## SOAL LATIHAN 1
Terjemahkan kalimat dari kutipan tentang ilmu ini ke dalam bahasa Inggris: "Berarti ilmu mencakup tiga aspek, hati, lisan dan tulisan."
## SOAL LATIHAN 2
Salin persis bagian kutipan tentang ilmu, mulai dari "Ilmu itu ada" sampai dengan "Katsir, 4/ 437)".
## SOAL LATIHAN 3
Apakah tiap pernyataan ini sesuai dengan kutipan tentang ilmu? Jawab ya atau tidak, lalu kutip kata-kata penentunya dari kutipan itu.
(a) Ilmu yang ada dalam tulisan membuktikan adanya penguasaan pada dua aspek lainnya.
(b) Ilmu yang ada di hati dan lisan juga membuktikan adanya penguasaan ilmu dalam tulisan.
(c) Ayat yang dikutip berasal dari QS Al-'Alaq ayat 3 sampai 5.

## KUTIPAN
***

Ilmu itu ada kalanya berada di hati, di lisan,
dan ada kalanya dalam tulisan tangan. Berarti ilmu mencakup tiga aspek, hati,
lisan dan tulisan. Sedangkan yang di tulisan membuktikan adanya penguasaan pada
kedua aspek lainnya, tetapi tidak sebaliknya. Karena itulah Allah ta’ala berkalam,
اقْرَأْ وَرَبُّكَ الْأَكْرَمُ. الَّذِي عَلَّمَ
بِالْقَلَمِ. عَلَّمَ الْإِنْسَانَ مَا لَمْ يَعْلَمْ.
“Bacalah, dan Rabb-mu yang Maha pemurah. Yang mengajar
(manusia) dengan perantara kalam. Dia mengajar kepada manusia apa yang tidk
diketahuinya”. (QS Al-‘Alaq (96) : 3-5) (Ibnu Katsir, 4/ 437)

***

## DATA MENTAH
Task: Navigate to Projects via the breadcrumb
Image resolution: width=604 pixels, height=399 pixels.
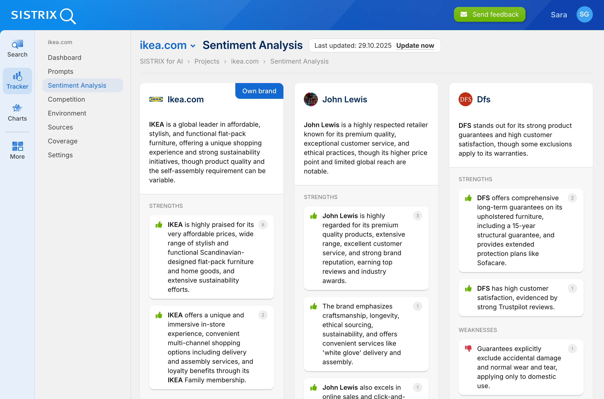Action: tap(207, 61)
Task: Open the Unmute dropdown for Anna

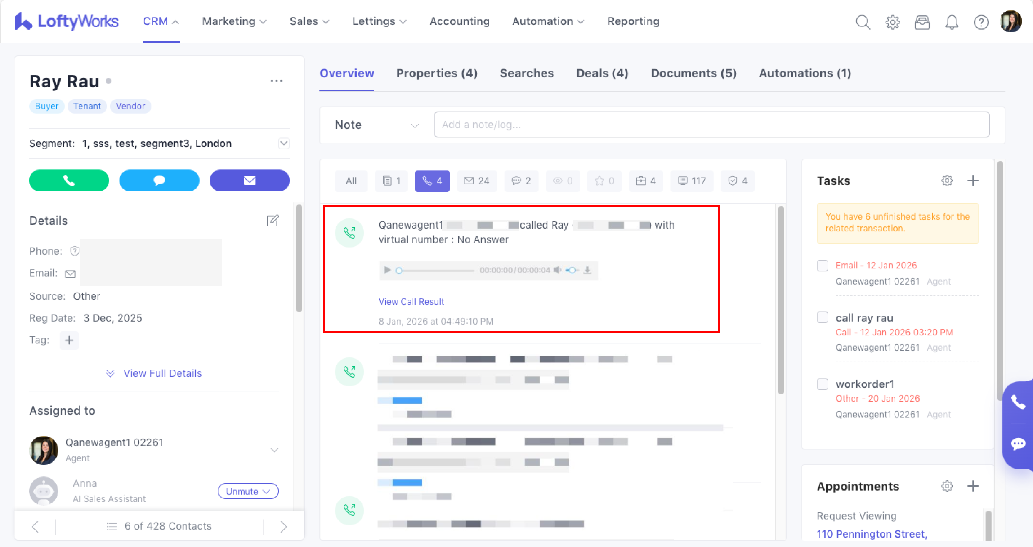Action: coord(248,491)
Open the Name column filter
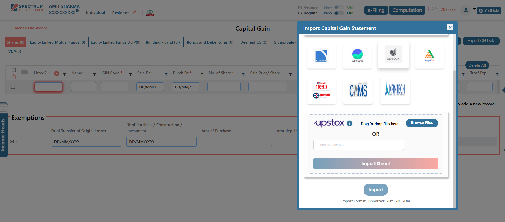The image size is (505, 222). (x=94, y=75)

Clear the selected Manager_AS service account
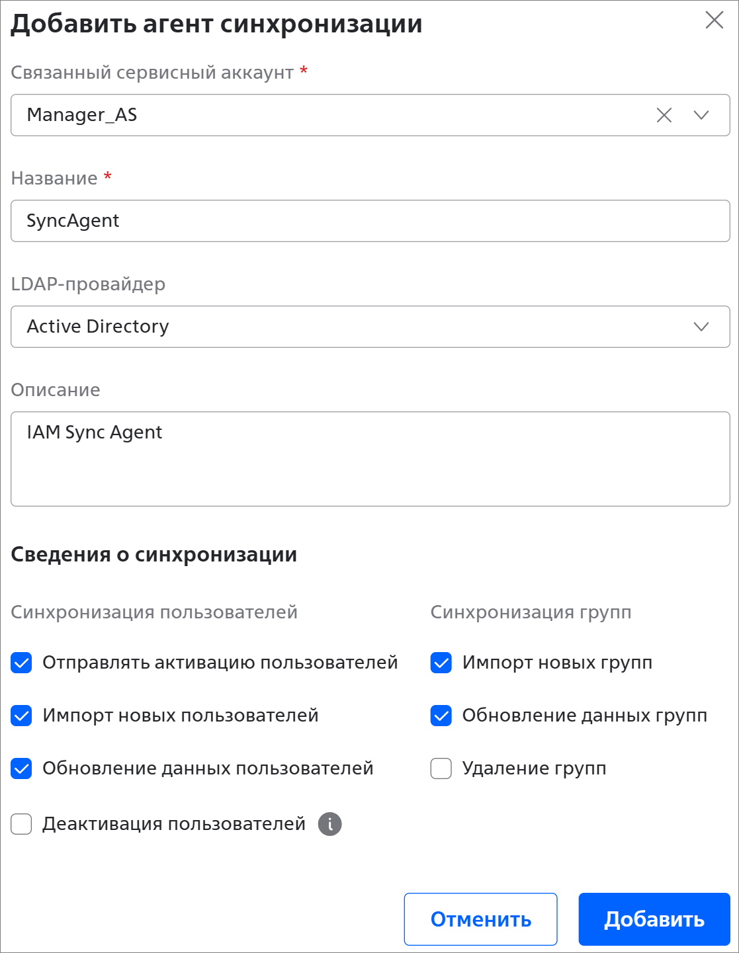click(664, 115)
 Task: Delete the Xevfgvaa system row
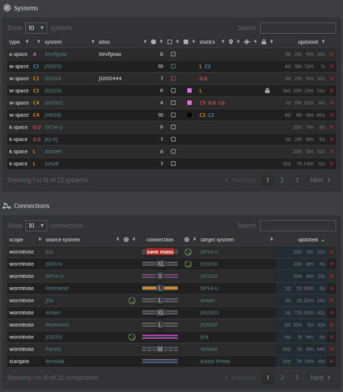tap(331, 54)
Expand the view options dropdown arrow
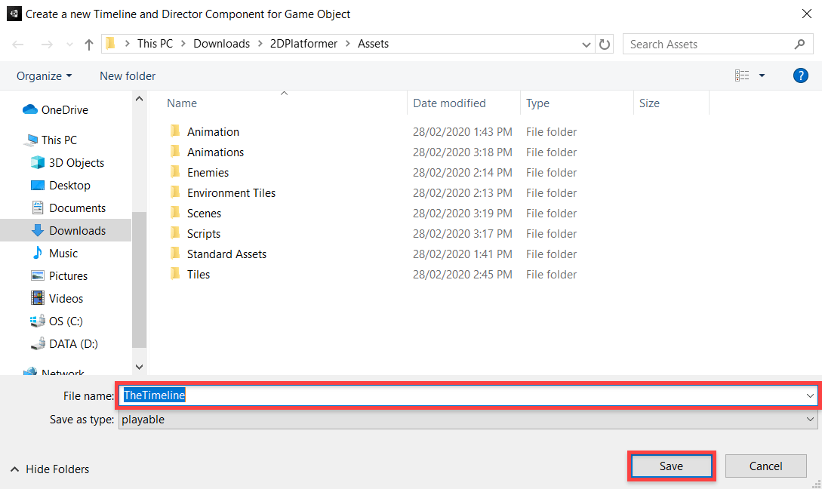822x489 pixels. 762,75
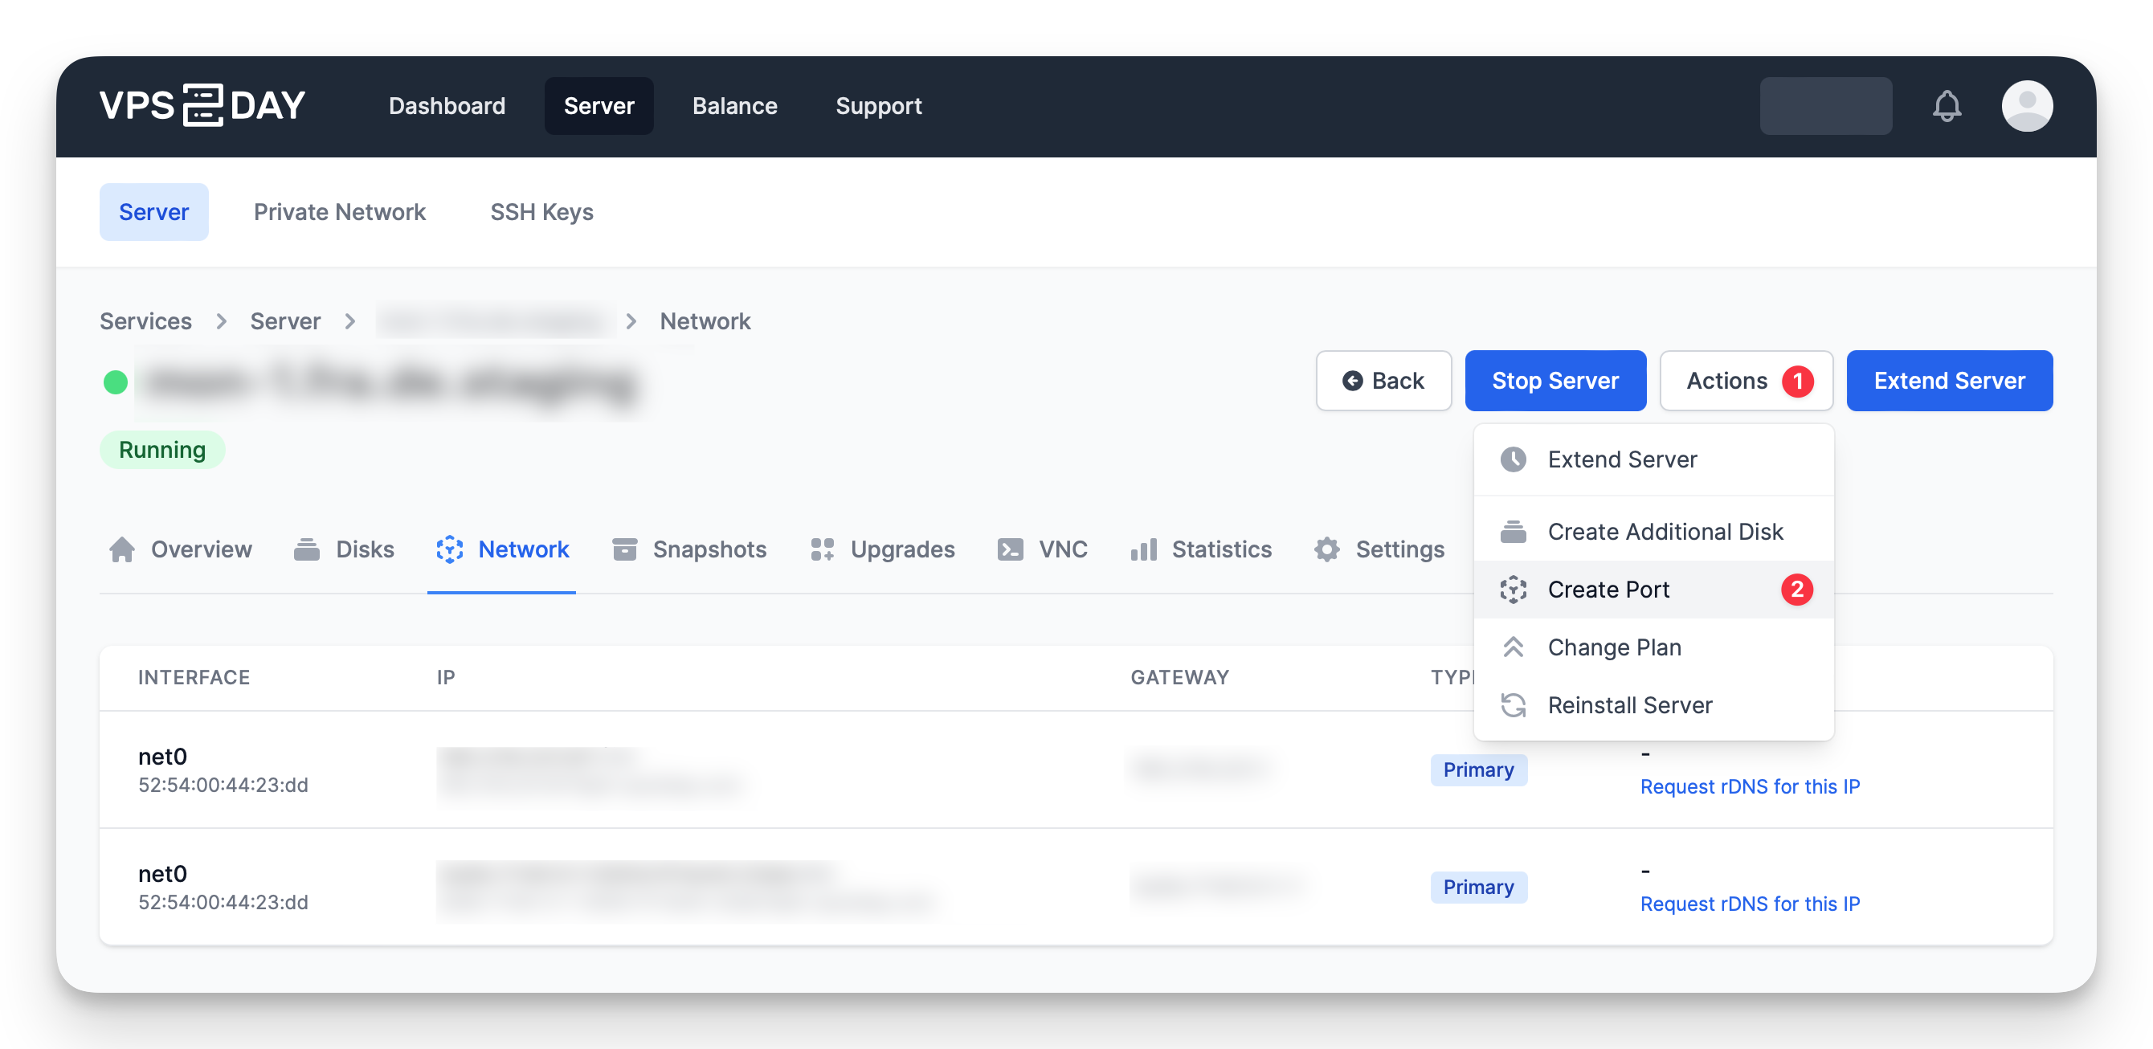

***

## JAWABAN BENAR 1
This means knowledge encompasses three aspects: the heart, the tongue, and writing.

## JAWABAN BENAR 2
Ilmu itu ada kalanya berada di hati, di lisan,
dan ada kalanya dalam tulisan tangan. Berarti ilmu mencakup tiga aspek, hati,
lisan dan tulisan. Sedangkan yang di tulisan membuktikan adanya penguasaan pada
kedua aspek lainnya, tetapi tidak sebaliknya. Karena itulah Allah ta’ala berkalam,
اقْرَأْ وَرَبُّكَ الْأَكْرَمُ. الَّذِي عَلَّمَ
بِالْقَلَمِ. عَلَّمَ الْإِنْسَانَ مَا لَمْ يَعْلَمْ.
“Bacalah, dan Rabb-mu yang Maha pemurah. Yang mengajar
(manusia) dengan perantara kalam. Dia mengajar kepada manusia apa yang tidk
diketahuinya”. (QS Al-‘Alaq (96) : 3-5) (Ibnu Katsir, 4/ 437)

## JAWABAN BENAR 3
(a) Ya: "Sedangkan yang di tulisan membuktikan adanya penguasaan pada kedua aspek lainnya"
(b) Tidak: "tetapi tidak sebaliknya"
(c) Ya: "(QS Al-‘Alaq (96) : 3-5)"